▶ [RECORDED INFORMATION]:
⟨
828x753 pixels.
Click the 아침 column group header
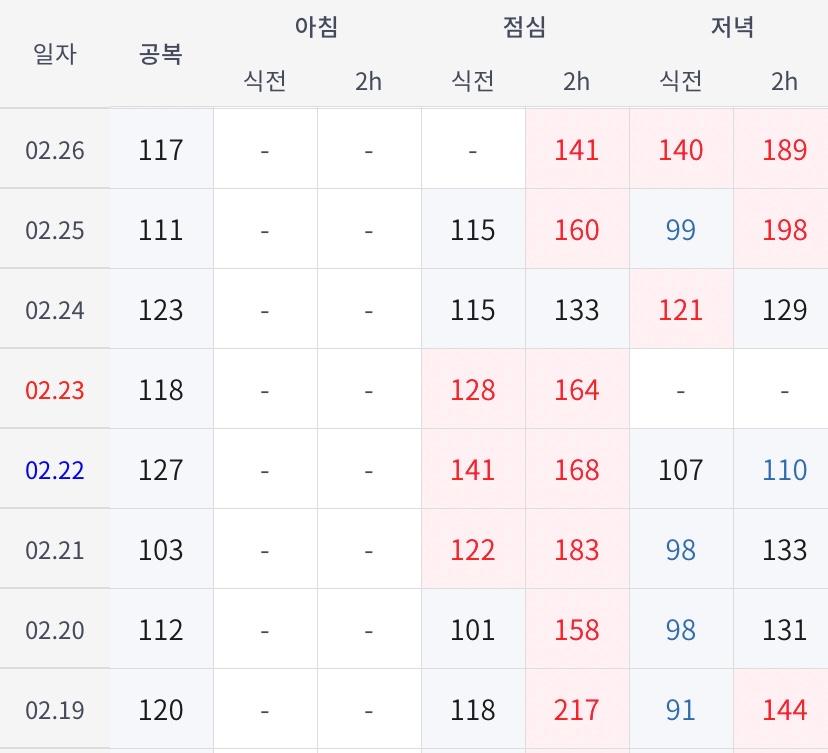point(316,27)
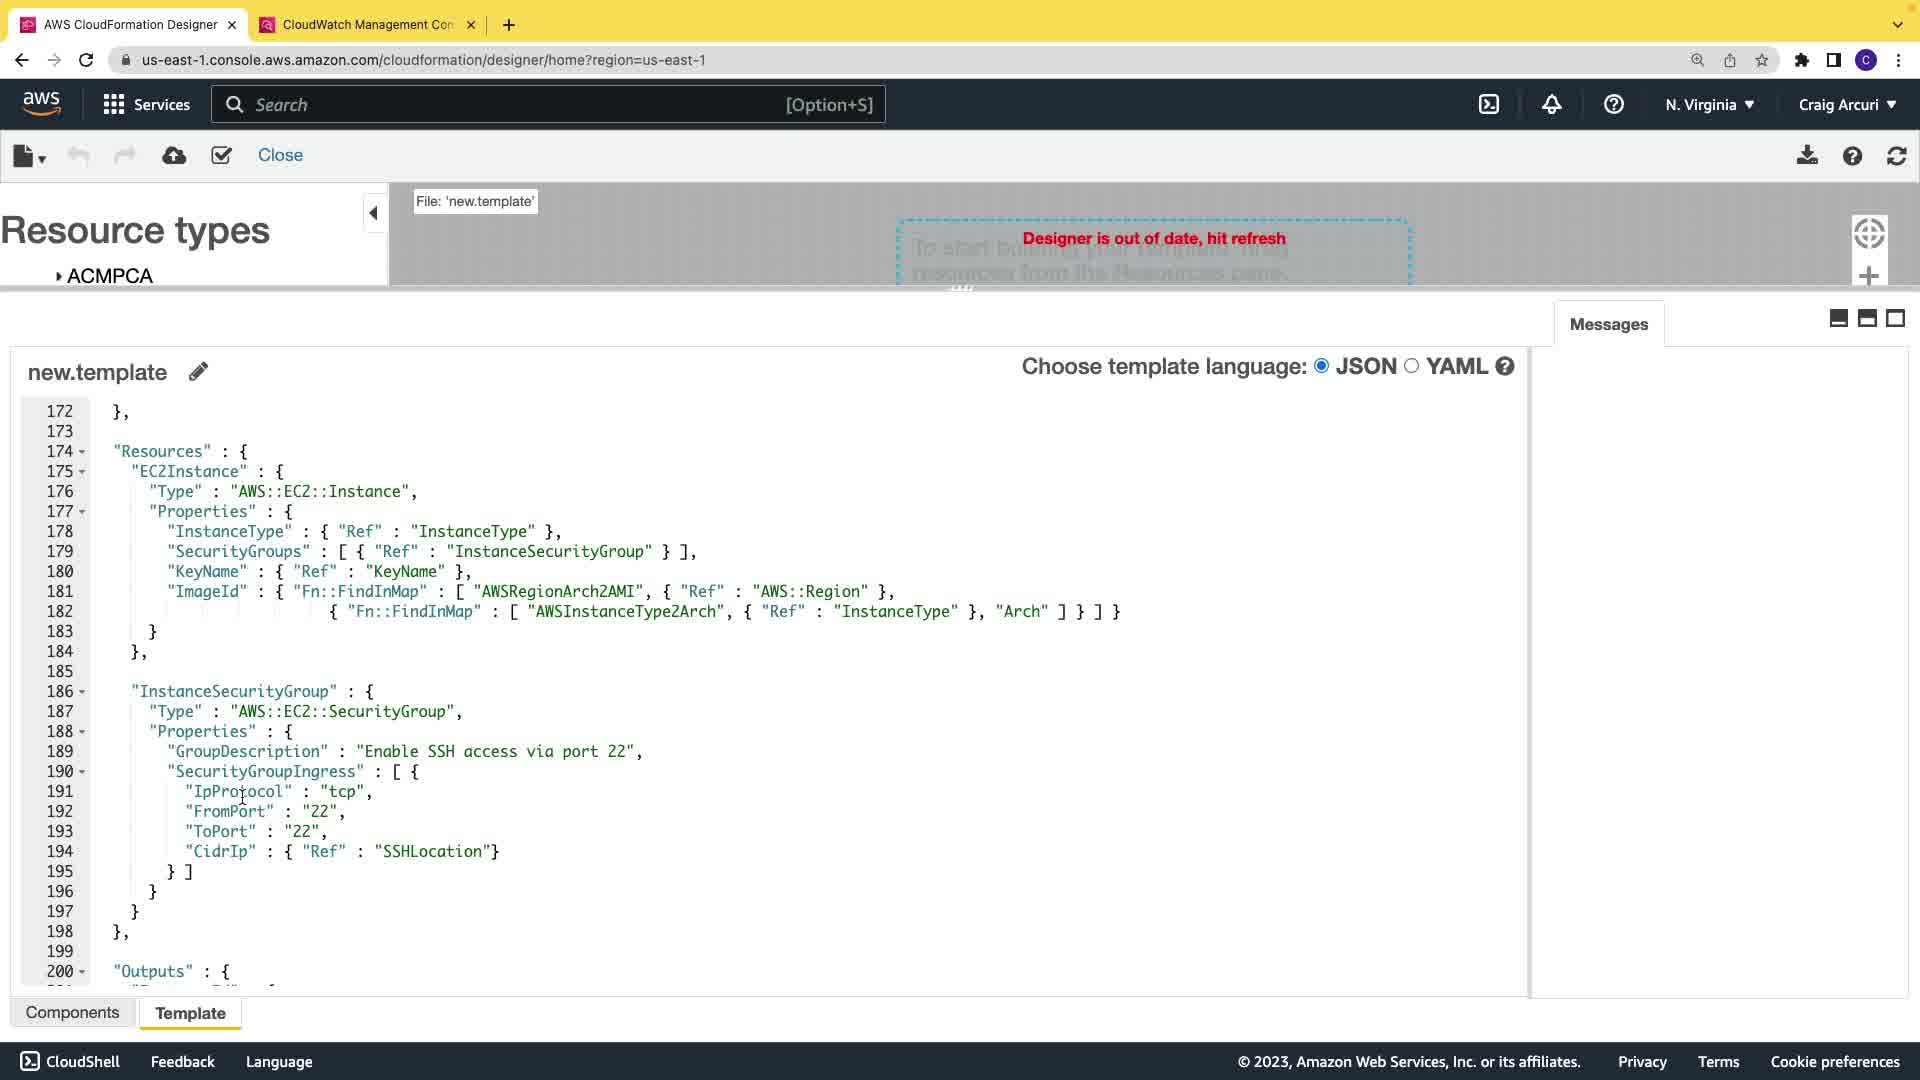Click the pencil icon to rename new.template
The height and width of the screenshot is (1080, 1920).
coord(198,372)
⟩
⟨
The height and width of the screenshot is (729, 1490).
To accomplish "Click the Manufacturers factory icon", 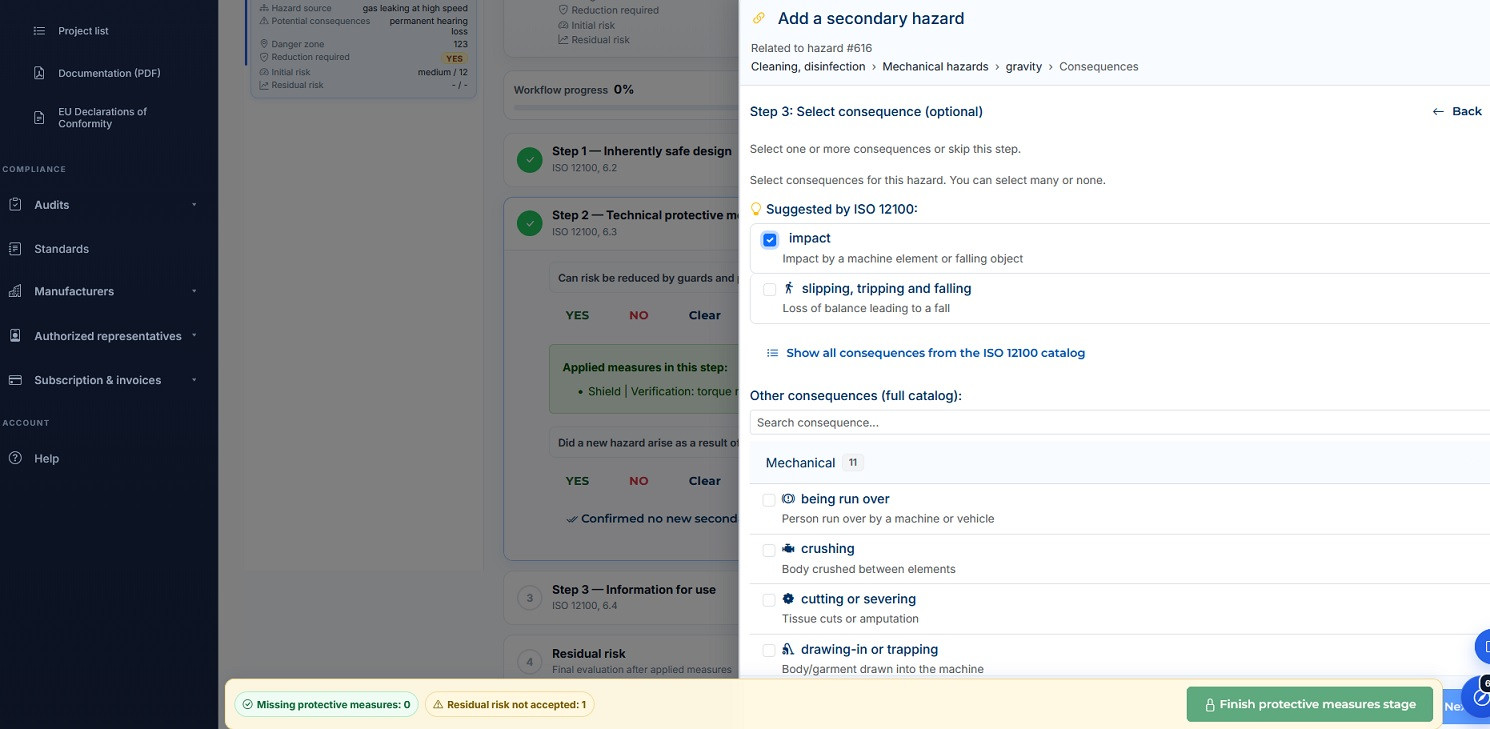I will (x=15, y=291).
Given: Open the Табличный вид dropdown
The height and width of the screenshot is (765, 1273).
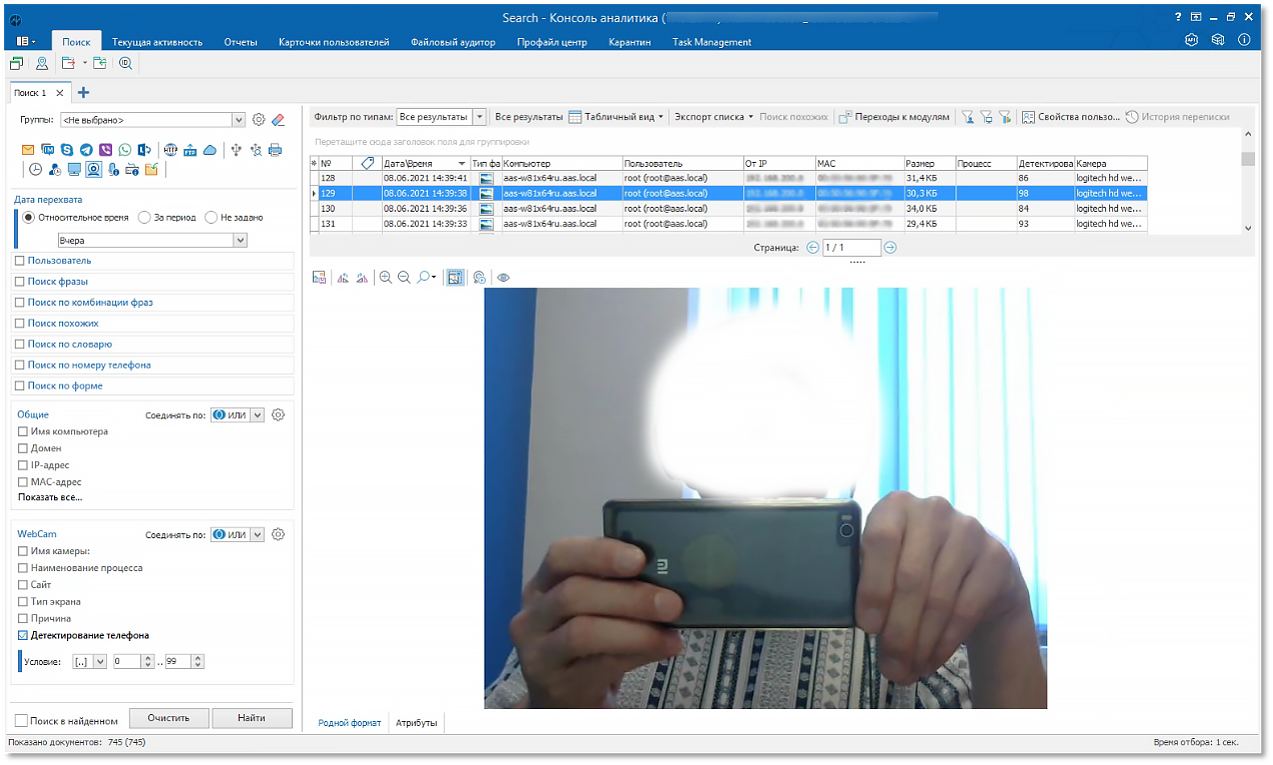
⟩
Copy the entries from the line with "Given: Open the Табличный вид dropdown" to the line with "The height and width of the screenshot is (765, 1273).", including both of those lines, and write nothing else.

Given: Open the Табличный вид dropdown
The height and width of the screenshot is (765, 1273).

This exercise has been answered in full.